Transliteration
For transliteration, we will use Yunir.jl, a lightweight Arabic NLP toolkit. Yunir.jl uses Buckwalter as the default transliteration based on the Quranic Arabic Corpus encoding. The transliteration is done via the encode
function, for example, the following will transliterate the first verse of Chapter 1:
julia> using QuranTree
julia> using Yunir
julia> crps, tnzl = load(QuranData());
julia> crpsdata = table(crps);
julia> tnzldata = table(tnzl);
julia> vrs = verses(tnzldata[1][1])
1-element Vector{String}: "بِسْمِ ٱللَّهِ ٱلرَّحْمَٰنِ ٱلرَّحِيمِ"
julia> encode(vrs[1])
"bisomi {ll~ahi {lr~aHoma`ni {lr~aHiymi"
You need to install Yunir.jl to run the above code. To install, run
using Pkg
Pkg.add("Yunir")
The verses
function above is used to extract the corresponding verse from the Qur'an data of type AbstractQuran
.
verses
by default only returns the verse form of the table, but one can also extract the corresponding verse number instead of the form, example:
verses(tnzldata, number=true, start_end=true)

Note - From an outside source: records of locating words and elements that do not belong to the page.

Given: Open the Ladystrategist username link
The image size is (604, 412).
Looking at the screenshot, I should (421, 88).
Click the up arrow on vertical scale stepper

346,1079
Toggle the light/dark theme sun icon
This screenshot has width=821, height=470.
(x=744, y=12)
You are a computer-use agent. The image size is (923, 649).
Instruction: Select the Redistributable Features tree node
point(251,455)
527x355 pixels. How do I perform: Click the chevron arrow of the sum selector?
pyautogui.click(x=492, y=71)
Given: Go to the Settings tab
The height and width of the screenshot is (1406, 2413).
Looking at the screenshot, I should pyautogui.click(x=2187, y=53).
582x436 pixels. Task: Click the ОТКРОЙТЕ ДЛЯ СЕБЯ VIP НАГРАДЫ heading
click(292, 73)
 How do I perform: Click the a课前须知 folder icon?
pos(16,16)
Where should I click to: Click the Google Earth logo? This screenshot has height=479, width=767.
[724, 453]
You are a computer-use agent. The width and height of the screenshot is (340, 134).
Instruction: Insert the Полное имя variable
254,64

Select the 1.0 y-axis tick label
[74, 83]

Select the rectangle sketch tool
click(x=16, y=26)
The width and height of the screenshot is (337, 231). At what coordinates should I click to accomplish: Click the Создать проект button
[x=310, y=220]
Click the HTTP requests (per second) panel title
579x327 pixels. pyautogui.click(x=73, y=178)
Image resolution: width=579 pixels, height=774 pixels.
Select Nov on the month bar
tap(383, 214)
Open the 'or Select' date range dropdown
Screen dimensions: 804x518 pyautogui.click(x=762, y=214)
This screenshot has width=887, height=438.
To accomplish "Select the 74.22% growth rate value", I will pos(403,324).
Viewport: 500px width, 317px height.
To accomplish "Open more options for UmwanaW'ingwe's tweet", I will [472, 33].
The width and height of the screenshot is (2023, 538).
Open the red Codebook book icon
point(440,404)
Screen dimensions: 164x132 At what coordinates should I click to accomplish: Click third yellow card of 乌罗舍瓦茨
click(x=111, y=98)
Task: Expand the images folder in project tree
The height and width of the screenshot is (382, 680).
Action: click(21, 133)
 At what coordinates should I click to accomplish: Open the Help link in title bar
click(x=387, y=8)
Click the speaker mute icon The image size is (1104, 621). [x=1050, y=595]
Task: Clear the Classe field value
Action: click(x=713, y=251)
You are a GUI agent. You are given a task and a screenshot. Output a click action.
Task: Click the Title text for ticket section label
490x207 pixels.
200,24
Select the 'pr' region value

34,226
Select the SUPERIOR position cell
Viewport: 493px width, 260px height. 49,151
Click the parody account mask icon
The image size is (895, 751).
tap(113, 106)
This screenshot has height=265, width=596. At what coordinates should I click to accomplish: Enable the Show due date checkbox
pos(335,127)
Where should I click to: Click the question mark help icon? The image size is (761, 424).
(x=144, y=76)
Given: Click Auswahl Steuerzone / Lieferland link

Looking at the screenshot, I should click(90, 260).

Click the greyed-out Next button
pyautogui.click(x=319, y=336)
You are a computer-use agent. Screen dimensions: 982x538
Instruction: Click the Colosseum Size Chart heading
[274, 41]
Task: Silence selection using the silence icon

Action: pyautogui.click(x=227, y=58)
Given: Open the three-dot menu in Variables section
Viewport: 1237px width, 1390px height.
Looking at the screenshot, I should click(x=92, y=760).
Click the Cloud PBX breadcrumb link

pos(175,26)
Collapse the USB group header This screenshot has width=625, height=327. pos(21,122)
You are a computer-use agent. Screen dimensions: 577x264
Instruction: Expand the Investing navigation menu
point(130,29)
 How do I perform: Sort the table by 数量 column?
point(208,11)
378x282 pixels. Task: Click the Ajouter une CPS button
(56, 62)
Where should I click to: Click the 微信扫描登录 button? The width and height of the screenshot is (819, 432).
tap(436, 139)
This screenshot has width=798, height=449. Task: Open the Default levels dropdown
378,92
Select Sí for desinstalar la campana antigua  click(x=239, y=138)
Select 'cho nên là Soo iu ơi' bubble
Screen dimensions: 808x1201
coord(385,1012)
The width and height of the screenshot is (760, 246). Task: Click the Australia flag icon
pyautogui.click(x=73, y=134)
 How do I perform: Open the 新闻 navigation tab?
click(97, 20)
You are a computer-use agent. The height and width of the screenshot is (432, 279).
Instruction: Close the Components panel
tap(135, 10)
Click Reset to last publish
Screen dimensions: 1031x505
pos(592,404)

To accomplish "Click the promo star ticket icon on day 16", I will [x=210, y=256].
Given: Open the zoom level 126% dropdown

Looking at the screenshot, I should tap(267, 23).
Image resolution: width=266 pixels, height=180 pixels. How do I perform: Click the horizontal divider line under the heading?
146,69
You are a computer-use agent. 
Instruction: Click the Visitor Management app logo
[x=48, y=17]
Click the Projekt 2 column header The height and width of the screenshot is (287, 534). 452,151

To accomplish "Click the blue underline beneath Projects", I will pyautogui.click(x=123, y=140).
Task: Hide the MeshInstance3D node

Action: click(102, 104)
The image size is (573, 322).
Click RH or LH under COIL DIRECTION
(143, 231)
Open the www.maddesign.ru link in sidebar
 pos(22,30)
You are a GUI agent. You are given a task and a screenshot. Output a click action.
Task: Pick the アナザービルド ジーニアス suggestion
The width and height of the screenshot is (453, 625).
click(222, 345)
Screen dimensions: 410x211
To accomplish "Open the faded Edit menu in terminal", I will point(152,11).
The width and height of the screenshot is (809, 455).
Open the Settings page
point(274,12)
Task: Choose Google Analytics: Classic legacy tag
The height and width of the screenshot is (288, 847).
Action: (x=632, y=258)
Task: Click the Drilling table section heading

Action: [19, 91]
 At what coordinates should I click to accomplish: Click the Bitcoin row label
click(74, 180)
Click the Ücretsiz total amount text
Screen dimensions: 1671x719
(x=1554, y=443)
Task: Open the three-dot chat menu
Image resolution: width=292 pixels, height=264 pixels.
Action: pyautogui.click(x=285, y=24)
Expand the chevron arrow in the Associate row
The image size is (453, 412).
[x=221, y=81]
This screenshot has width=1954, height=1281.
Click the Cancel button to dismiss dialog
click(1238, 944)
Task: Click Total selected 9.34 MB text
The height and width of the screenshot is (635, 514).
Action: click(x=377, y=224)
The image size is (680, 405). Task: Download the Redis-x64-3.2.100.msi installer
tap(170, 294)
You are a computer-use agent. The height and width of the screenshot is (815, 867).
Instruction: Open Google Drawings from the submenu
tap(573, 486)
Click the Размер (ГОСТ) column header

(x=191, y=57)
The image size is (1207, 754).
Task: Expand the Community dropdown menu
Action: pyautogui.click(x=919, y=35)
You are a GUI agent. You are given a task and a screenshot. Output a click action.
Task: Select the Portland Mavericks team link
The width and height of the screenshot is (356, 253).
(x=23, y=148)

verses(tnzldata, number=true, start_end=false)
To extract the words of the corpus, use the function words
instead.
The function verses
always returns an Array, and hence encoding multiple verses is possible using Julia's .
(dot) broadcasting operation. For example, the following will transliterate all verses of Chapter 114:
julia> vrs = verses(tnzldata[114])
6-element Vector{String}: "بِسْمِ ٱللَّهِ ٱلرَّحْمَٰنِ ٱلرَّحِيمِ قُلْ أَعُوذُ بِرَبِّ ٱلنَّاسِ" "مَلِكِ ٱلنَّاسِ" "إِلَٰهِ ٱلنَّاسِ" "مِن شَرِّ ٱلْوَسْوَاسِ ٱلْخَنَّاسِ" "ٱلَّذِى يُوَسْوِسُ فِى صُدُورِ ٱلنَّاسِ" "مِنَ ٱلْجِنَّةِ وَٱلنَّاسِ"
julia> encode.(vrs)
6-element Vector{String}: "bisomi {ll~ahi {lr~aHoma`ni {lr~aHiymi qulo >aEuw*u birab~i {ln~aAsi" "maliki {ln~aAsi" "<ila`hi {ln~aAsi" "min \$ar~i {lowasowaAsi {loxan~aAsi" "{l~a*iY yuwasowisu fiY Suduwri {ln~aAsi" "mina {lojin~api wa{ln~aAsi"
Decoding
To decode the transliterated back to Arabic form, Yunir.jl has arabic
function to do just that. For example, the following will decode to Arabic the transliterated verses of Chapter 114 above:
julia> arabic.(encode.(vrs))
6-element Vector{String}: "بِسْمِ ٱللَّهِ ٱلرَّحْمَٰنِ ٱلرَّحِيمِ قُلْ أَعُوذُ بِرَبِّ ٱلنَّاسِ" "مَلِكِ ٱلنَّاسِ" "إِلَٰهِ ٱلنَّاسِ" "مِن شَرِّ ٱلْوَسْوَاسِ ٱلْخَنَّاسِ" "ٱلَّذِى يُوَسْوِسُ فِى صُدُورِ ٱلنَّاسِ" "مِنَ ٱلْجِنَّةِ وَٱلنَّاسِ"
Or using the CorpusData
,
julia> vrs = verses(crpsdata[114])
6-element Vector{String}: "qulo >aEuw*u birab~i {ln~aAsi" "maliki {ln~aAsi" "<ila`hi {ln~aAsi" "min \$ar~i {lowasowaAsi {loxan~aAsi" "{l~a*iY yuwasowisu fiY Suduwri {ln~aAsi" "mina {lojin~api wa{ln~aAsi"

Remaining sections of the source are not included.